* Exercise instructions: Return the data below exactly, please, but drop the pictures.

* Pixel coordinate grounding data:
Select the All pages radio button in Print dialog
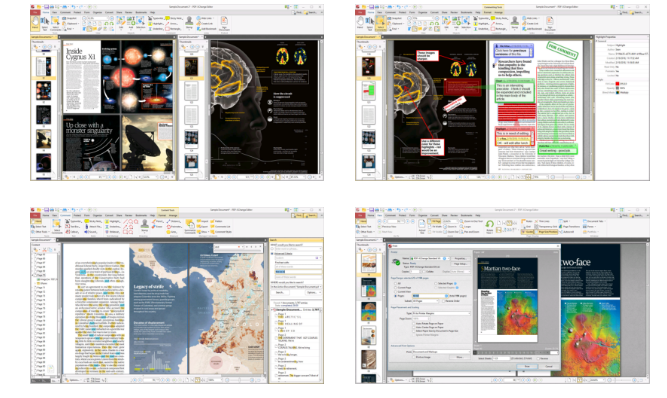This screenshot has width=667, height=398. click(396, 283)
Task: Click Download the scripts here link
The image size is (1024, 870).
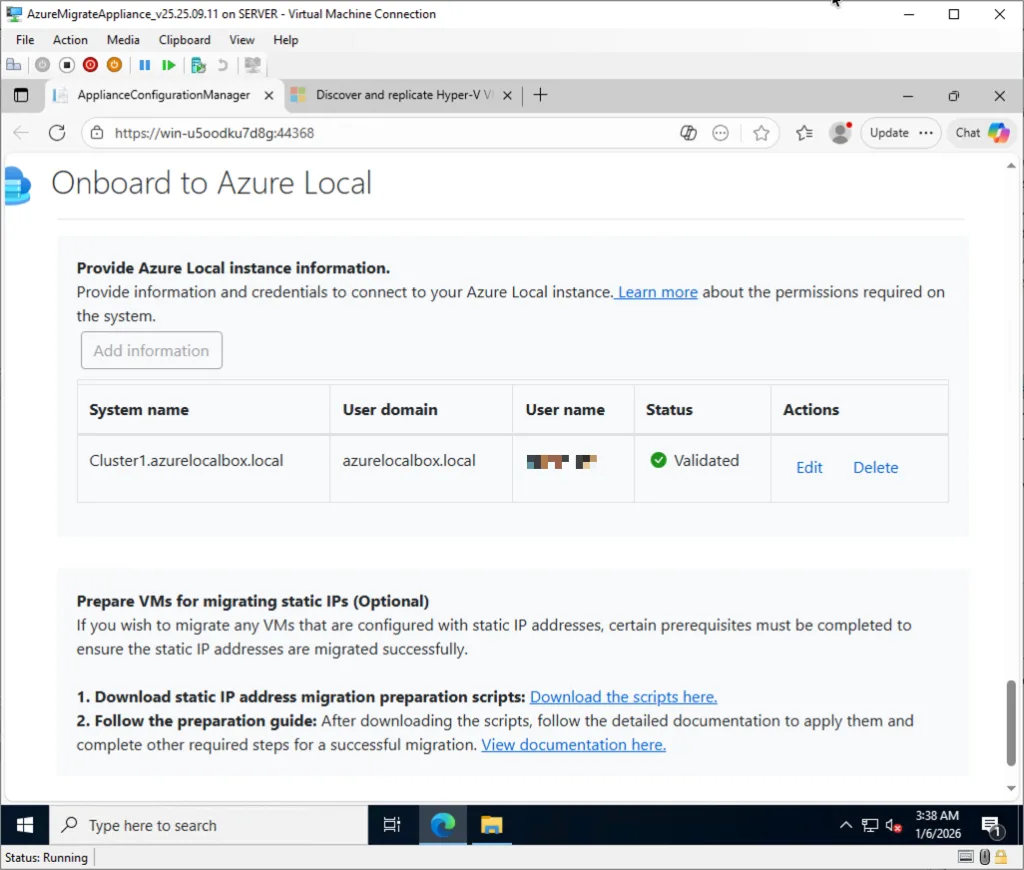Action: tap(623, 697)
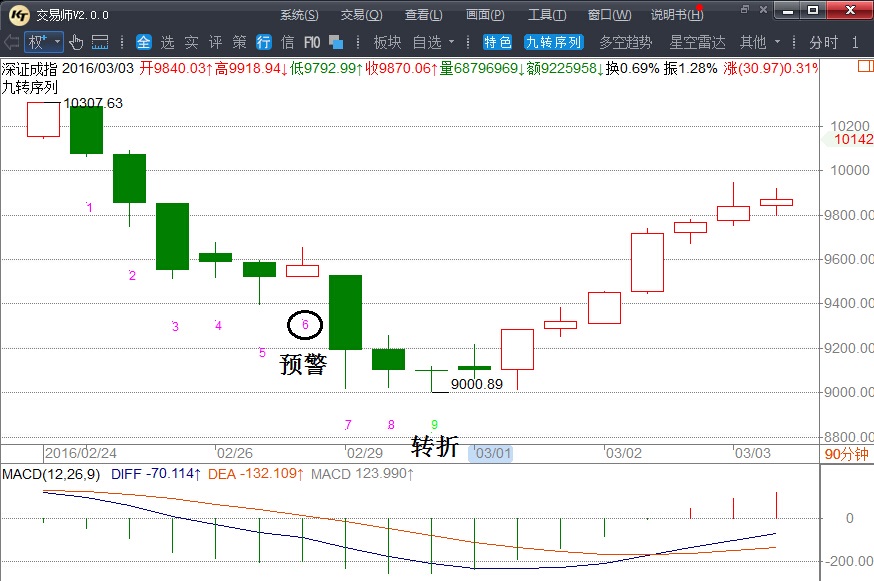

* Output of the task:
Select the All pages radio button in Print dialog
This screenshot has width=667, height=398. click(396, 283)
Task: Click Download the scripts here link
The image size is (1024, 870).
Action: tap(623, 697)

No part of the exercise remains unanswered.